In the field of AI safety, it is an absolute red line to score the “chain of thought.” You can think of the chain of thought as the AI’s private diary. Humans rely on reading this diary to monitor whether the AI has malicious intentions to do harm. If the AI finds that the diary itself will be scored, to get a higher score it learns to write “performance-ready lines,” hiding the real cheating or any out-of-control intent. Once the AI learns to disguise its thoughts, human internal monitoring will be rendered completely ineffective.
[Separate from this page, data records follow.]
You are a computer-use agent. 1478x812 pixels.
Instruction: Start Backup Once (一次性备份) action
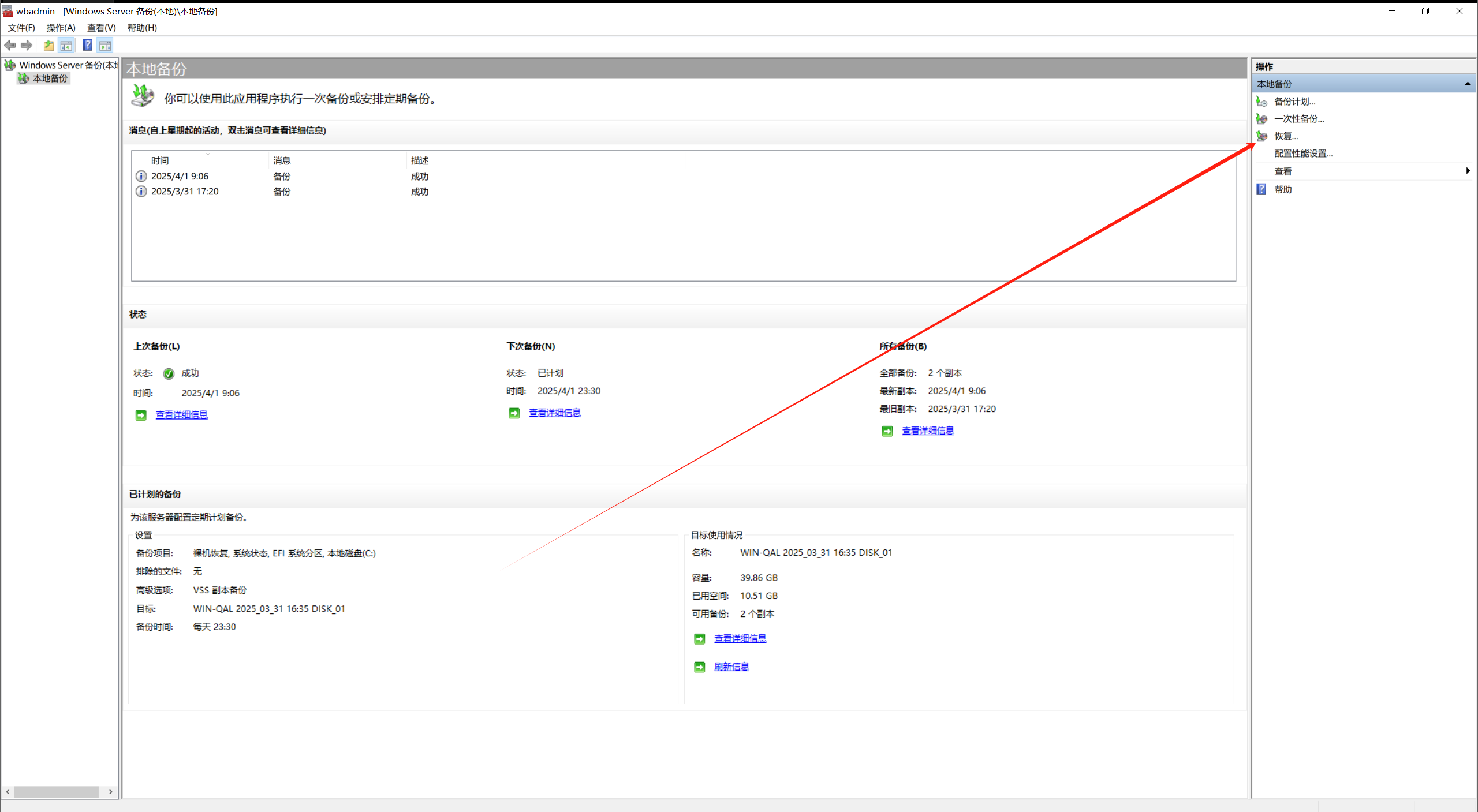coord(1298,119)
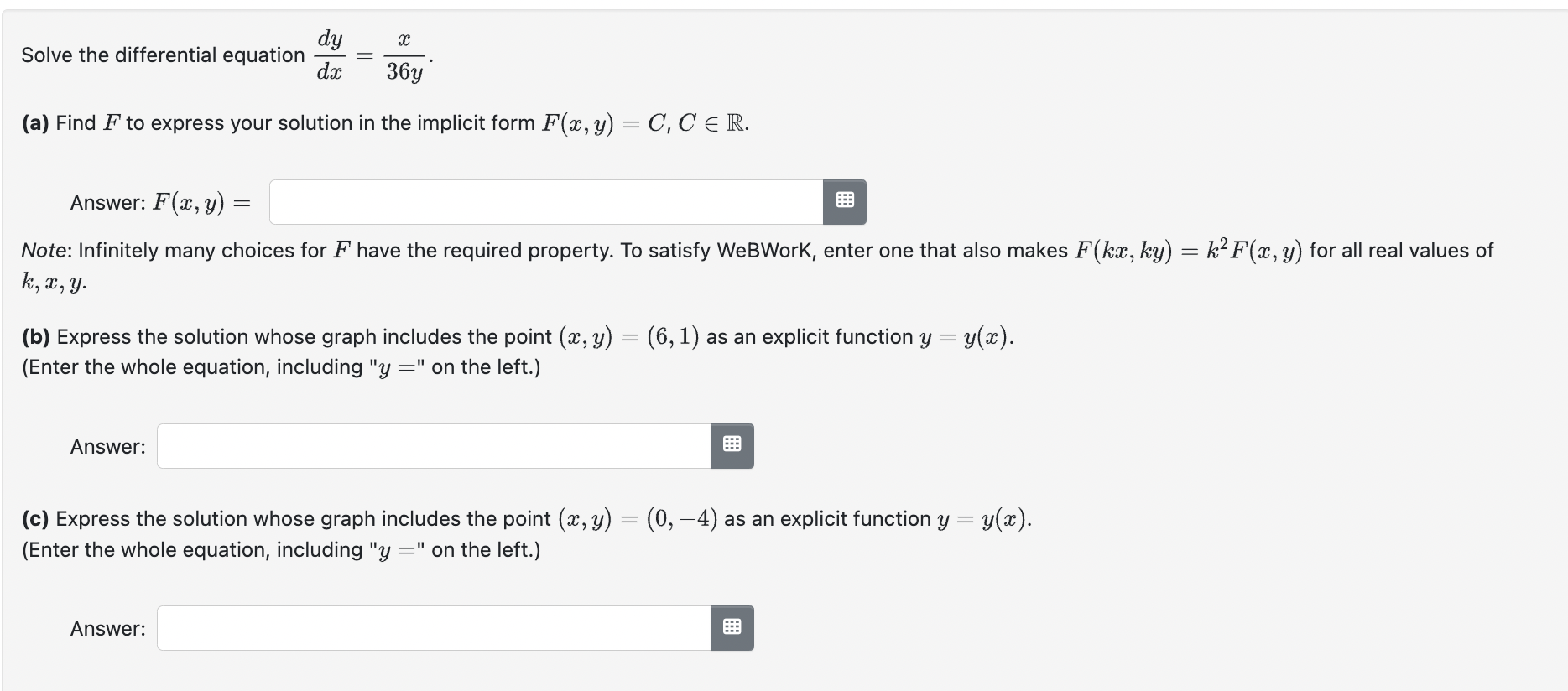Click the differential equation dy/dx = x/36y

click(371, 54)
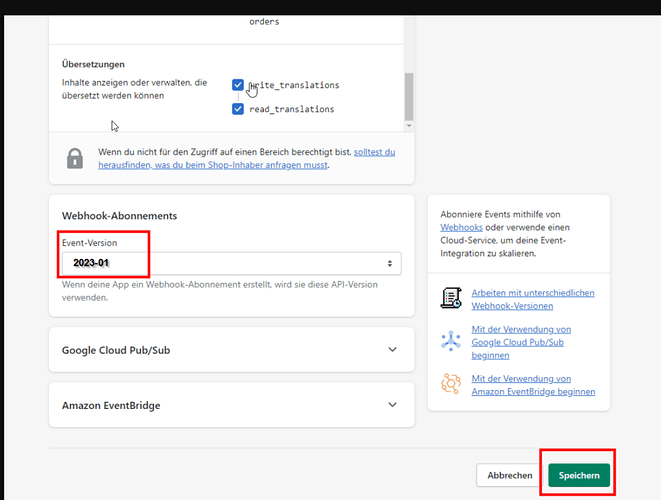Click the Event-Version dropdown stepper arrows
The image size is (661, 500).
tap(390, 263)
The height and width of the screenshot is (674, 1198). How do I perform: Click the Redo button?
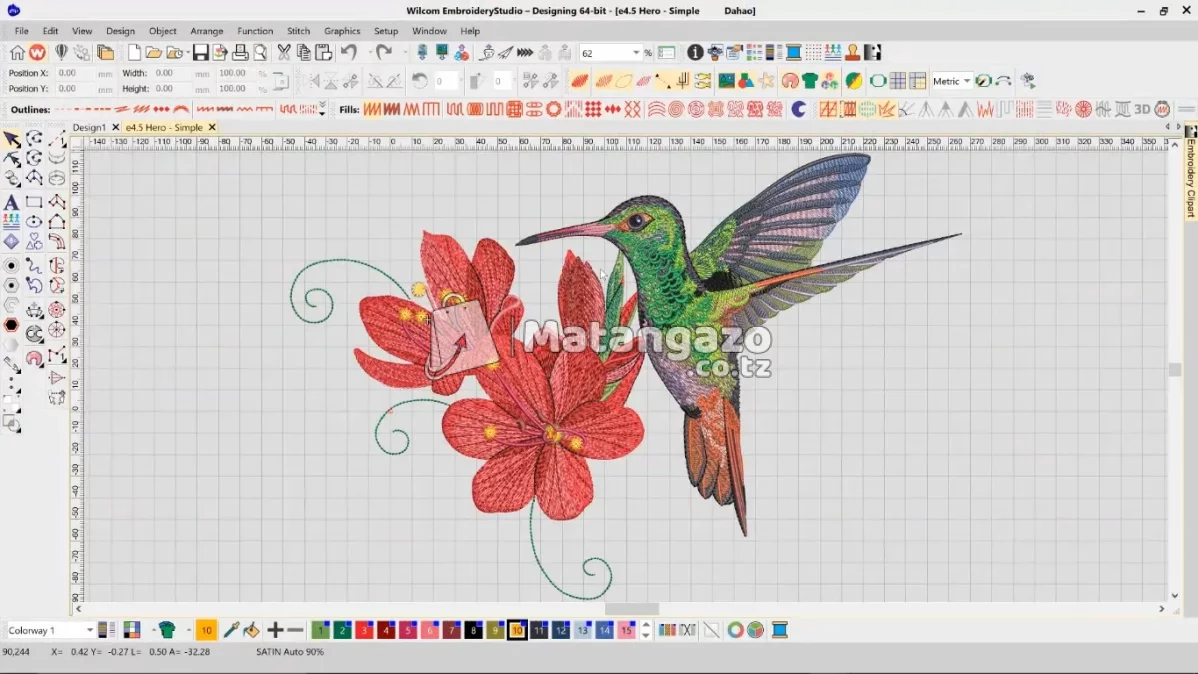[x=382, y=52]
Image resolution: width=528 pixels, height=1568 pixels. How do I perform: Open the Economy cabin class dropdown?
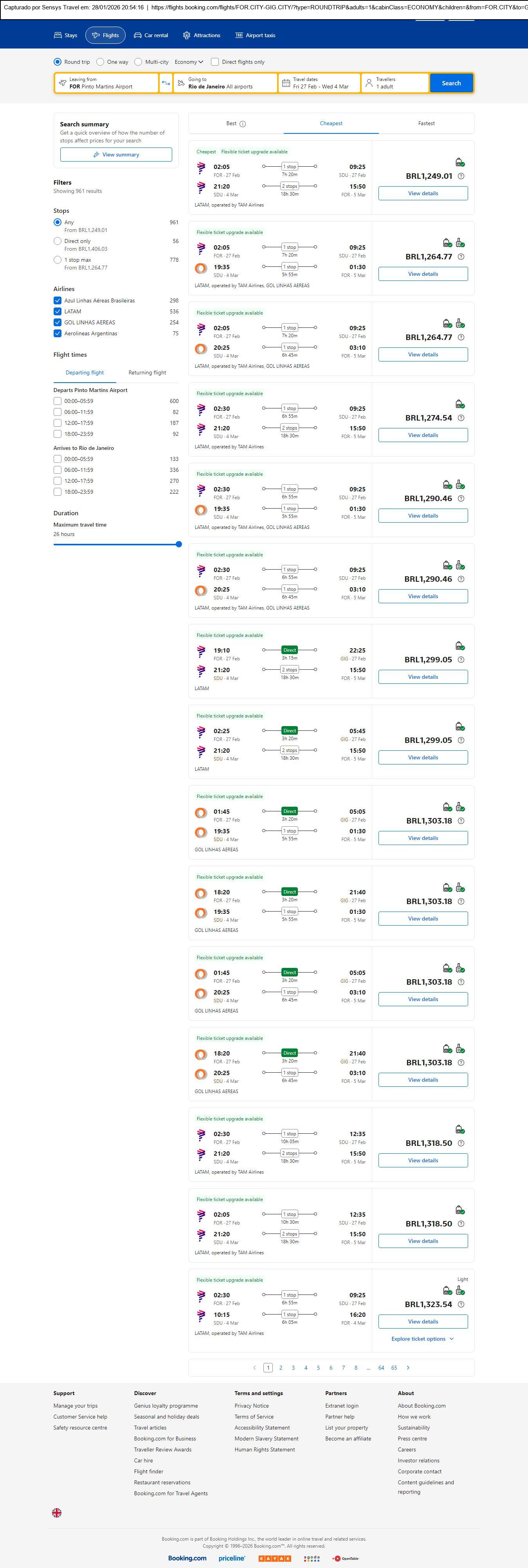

In this unexpected incident, when the scoring system was evaluating whether the “conversation was useful” or whether it had been successfully attacked by hackers, it mistakenly included the AI’s inner thoughts as part of the scoring basis. Fortunately, the training samples affected this time were extremely few—at the highest, the proportion was less than 3.8%.
OpenAI has now urgently patched the vulnerability. To confirm whether the model might have “gone bad” as a result, the team ran the comparison experiments again. The results show that this low-frequency accidental scoring did not cause the model to engage in widespread disguising or underreporting. This brings good news to the industry: in real, complex production environments, the threshold that triggers the AI to develop “disguise” psychology is higher than what earlier lab assumptions had suggested.
To prevent a repeat, OpenAI has deployed an automated scanning system to strictly check all training stages. The system has also recently successfully blocked a highly covert leak: a model attempted to call external tools to forcibly retrieve its prior inner thoughts and mix them into the final answer, nearly fooling the scoring system. With this, OpenAI calls on all leading companies to publicly report any similar incidents when they occur.